Без внутренней свободы – нельзя мыслить. Шестидесятники – последнее поколение свободных людей. Подобное утверждение кажется предвзятым. Но я говорю о той свободе, которая рождается из духовного сопротивления. Тут свобода – не дана, она «производится» – так же, как растения производят в ходе своей жизнедеятельности кислород. А другая свобода, та, которая дана извне, – предполагает умение ею «пользоваться», максимально извлекая все возможности. И в этом мире пользователей, потребителей свободы – парадоксальным образом чувствуешь себя менее свободным, чем в прежние, не лучшие времена. Внутренняя свобода предполагала императив бытия личностью. В мире потребителей свобод – презумпция безличности. Тогда свободное слово было высказыванием, поступком. Сейчас его, твоё личное слово – не услышат, не заметят! Его заглушит надрывно политизированный шум времени.

«Погружённость в политику – состояние, при котором у нас одновременно и тошнит, и чешется, и чешется и тошнит…» Живя в сегодняшней Украине – можно ли этой погружённости в политику избежать? Потому и уехал. Но куда уехать от ситуации ненужности личности?

В перечне своих «страхов» автор почему-то не упоминает самого известного детского страха темноты. В темноте – отказывает наше обычное чувственное зрение. Но, м.б., не случайно мы порой наделяем слепых каким-то особым зрением? И даже даром прозрения? Да и философ видит истину особым «умным зрением», умозрением. Тому же, кто занимается нравственной философией – необходимо нравственное зрение. И не связано ли оно со способностью видеть не только ближние, но и дальние последствия поступков? Философ Виктор Малахов и по поводу первого Майдана выразился нелицеприятно, – вслух, в философской статье высказался. А уж по поводу второго – и вовсе отказался поддерживать «официальную точку зрения». Не захотел свободомыслие подменить идеологическим единомыслием.

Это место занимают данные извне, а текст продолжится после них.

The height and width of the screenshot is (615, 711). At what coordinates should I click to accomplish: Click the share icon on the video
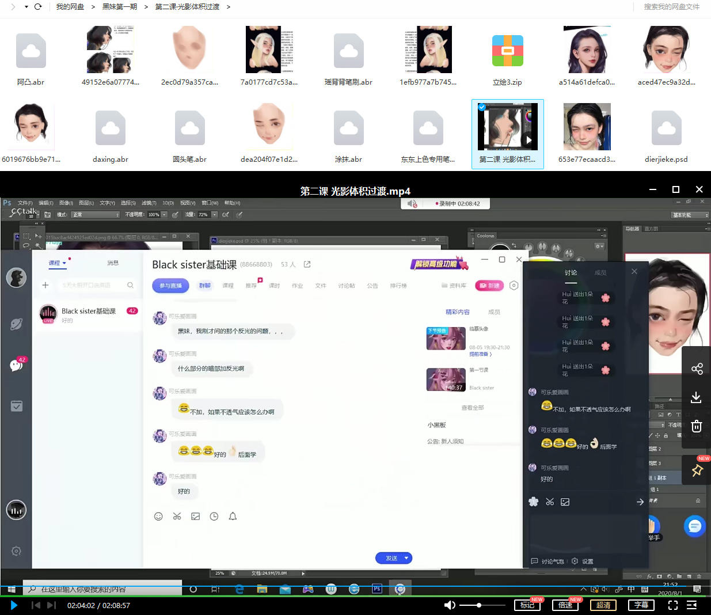[697, 369]
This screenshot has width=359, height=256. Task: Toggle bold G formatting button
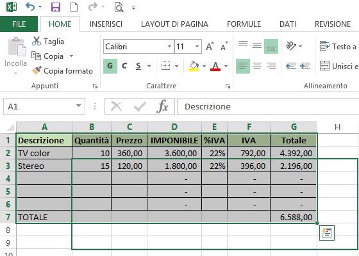110,66
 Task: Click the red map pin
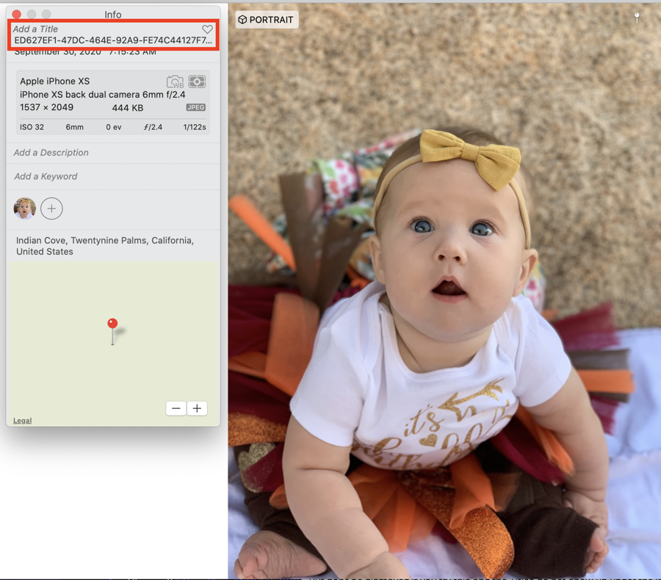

Листая книгу, я наткнулся на формулу «бунт против бунта». Странная это вещь, делающая человека страшно одиноким. Ты знаешь, что и иные из окружающих думают так же – но вслух говорят другое. А ты смириться не можешь – да и ведь изменить ничего не можешь. Но не можешь и изменить себе.

Но и бунт против бунта – всего лишь ступенька, зовущая подняться выше. Пока ты бунтуешь – ты не свободен и от своего собственного бунта. Предвзятость – в том числе и политическая – ослепляет. А подняться выше – это ведь на какую-то страшную высоту надо взойти, выйти за пределы заданных нам исторически пространства и времени. Постмодернизм абсолютизирует Современность, а заодно и релятивизм. Вместо черно-белой картинки – тысячи оттенков серого. Не до ясности. Но избежать хотя бы «помрачения разума». Не будучи во всём согласен с автором, не хочу спорить о политике. Но не могу не разделить с ним боль от того, что война государств – превращается в войну языков и культур. Мне и самому в досаде не раз хотелось сказать: чума на оба ваши дома! Но ведь оба дома – родные. Сколько ни говори о свободе – её не прибавится. Но свободу можно явить – в лице, в слове. Только не пройти бы мимо лица! Человек, много лет преподававший этику и написавший учебник, выдержавший не одно издание, самый популярный учебник этики в Украине – совершил этический поступок, так сказать, подтвердивший его право на разговор о нравственности. Этический, а не одномерно-политический. Прозреть сквозь мрак и хаос эпохи – нравственный порядок. Он ни на чём не держится. Он как лестница в небо, которая непонятно почему не падает – разве что её держит незримая рука вверху. А может, на тебе держится – пока ты по этой лестнице поднимаешься. А прекратил рискованное восхождение – она может упасть.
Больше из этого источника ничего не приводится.